** Problem statement **
Return the data word for word. Pictures are to be omitted.

** The input **
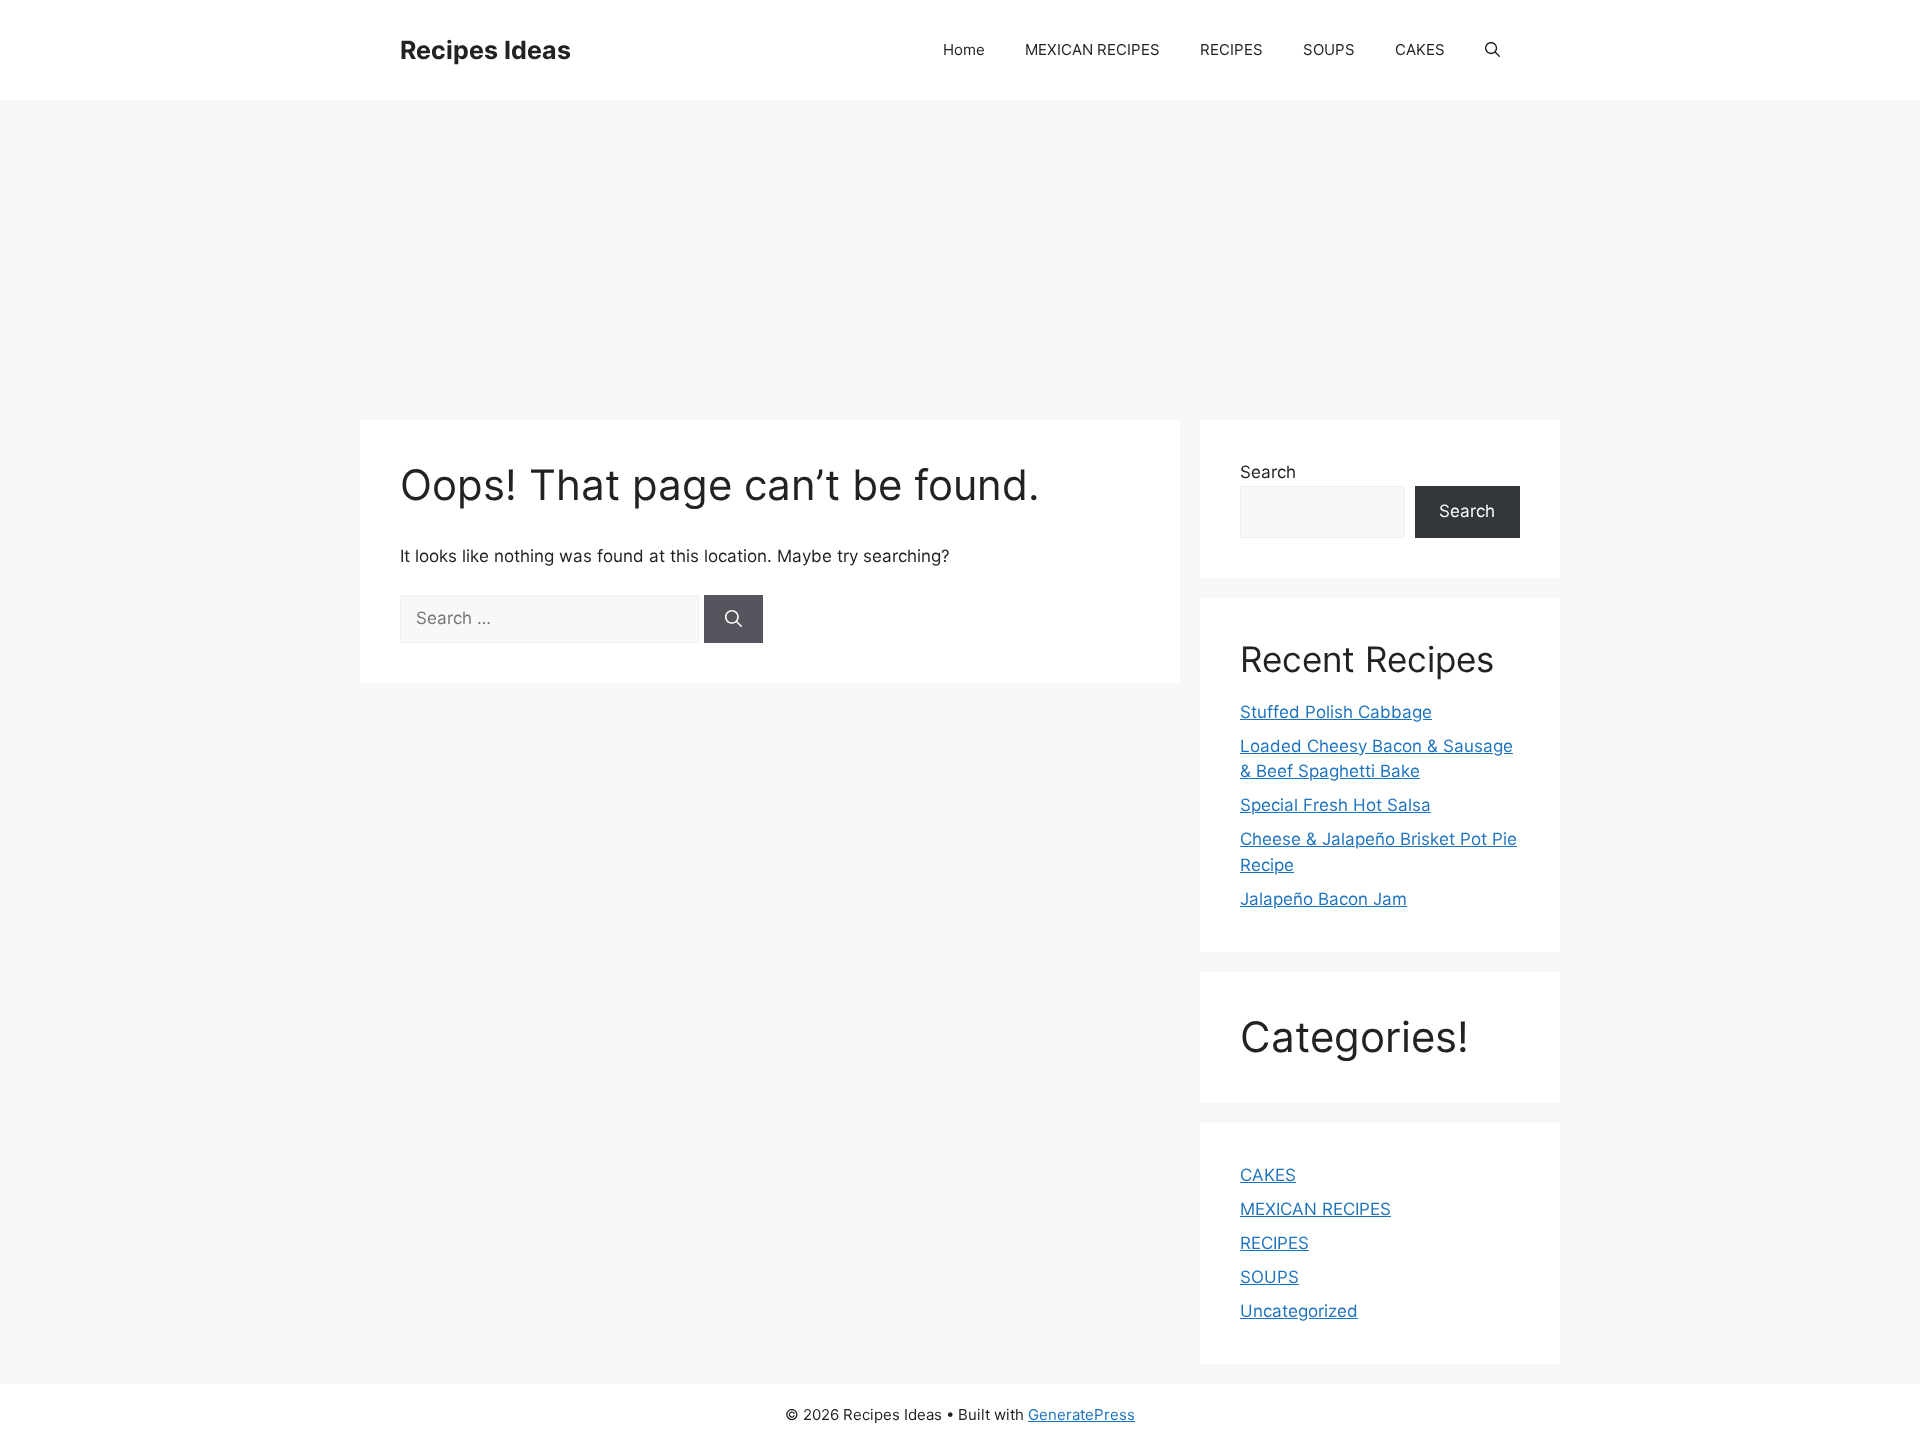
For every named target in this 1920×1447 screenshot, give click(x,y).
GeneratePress (1081, 1414)
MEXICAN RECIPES (1092, 49)
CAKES (1420, 49)
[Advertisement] (960, 250)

** Task solution **
For every named target in this 1920×1447 screenshot, give click(x,y).
GeneratePress (1081, 1414)
MEXICAN RECIPES (1092, 49)
CAKES (1420, 49)
[Advertisement] (960, 250)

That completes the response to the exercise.